Help from One's Friends

You gotta love the double standard applied by some pundits, columnists and editorial writers. Last week the usual suspects were quick to criticize Manitoba Premier Gary Doer for appearing at an NDP fundraiser and giving a hand to Carole James. The appointment of Frank McKenna as Canada's ambassador to the United States should jog a few memories. McKenna was one of Gordon Campbell's favorites to trot out in his campaign to defeat the NDP. Near the end of April 2001 McKenna spent a week in BC. He denied he was campaigning but was quoted saying "I don't like to be hypocritical about it. I know I'm partisan. There's no point hiding it.'' The former Premier of New Brunswick went on to call for "dramatic change'' in BC. In the four years since McKenna's last non-campaign visit, BC certainly has gotten dramatic change although most of it is nothing like what people expected.

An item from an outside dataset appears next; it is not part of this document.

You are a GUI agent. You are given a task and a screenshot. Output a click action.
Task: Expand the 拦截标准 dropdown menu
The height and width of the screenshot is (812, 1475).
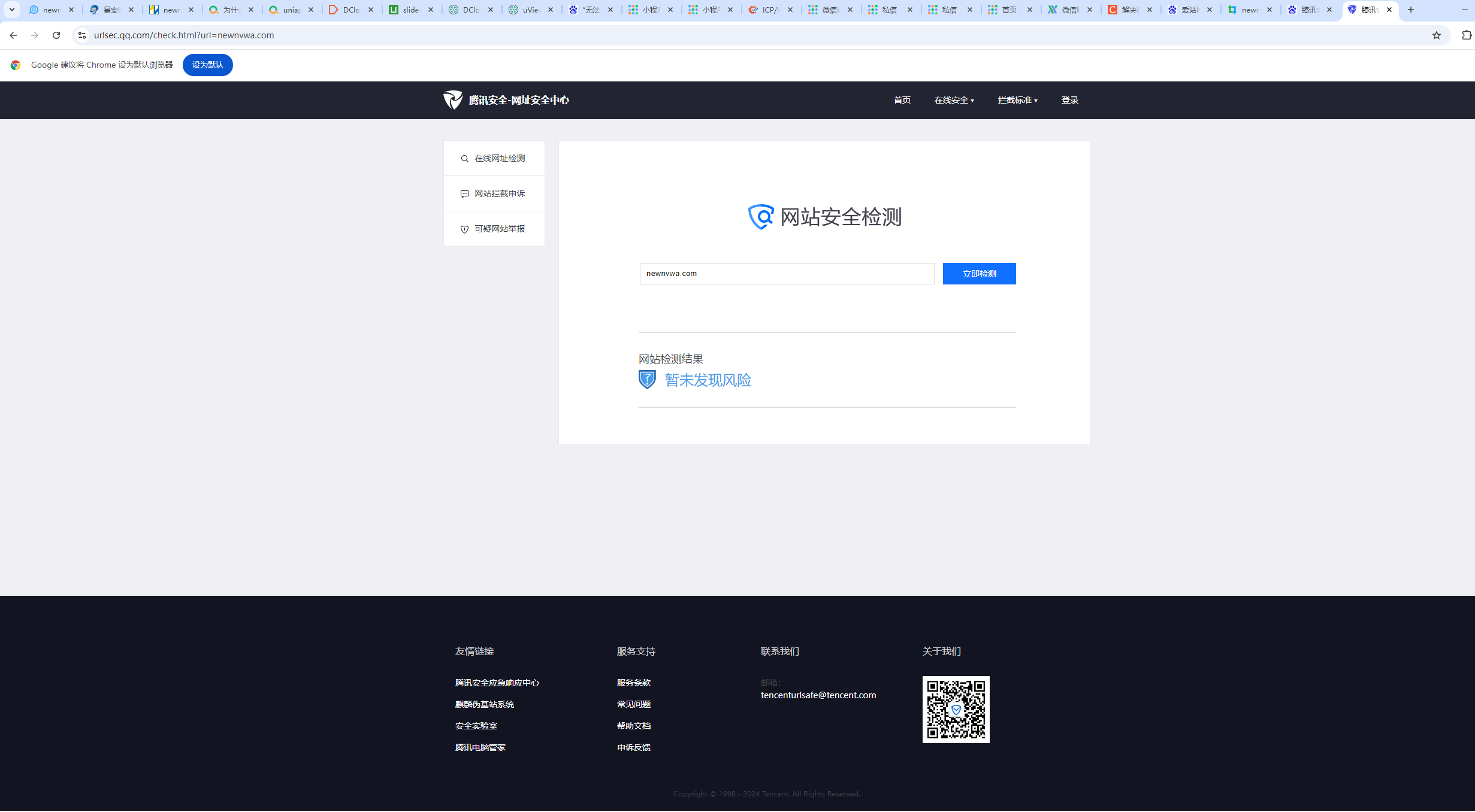tap(1017, 100)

McKenna was not the only Premier or former Premier to rush to the aid of then Opposition Leader Gordon Campbell. Ralph Klein attended a meeting of the B.C. Business Summit which was little more than a faintly disguised rally against the NDP. He didn't bother to pay his regards to BC's Premier when he made those visits, but he appears to have helped make key right wing strategists like Rod Love available to assist Campbell. McKenna was also at that 1998 event. In July 2001, a spokesperson for the Business Summit gushed that Campbell's tax cuts were like "Christmas in July".

While Carole James is accepting advice from two term NDP Premier Doer, she has also made it clear to the business community that she wants advice from all factions within British Columbia. She consulted with Doer on how his Economic Advisory Council works, and she visited Oregon to look at its Progress Board, which includes representatives from a cross section of interests. Unlike the Campbell government, which has slammed the door to advice from labour, James is building a big tent that will moderate, if not end, the extreme polarization of BC politics.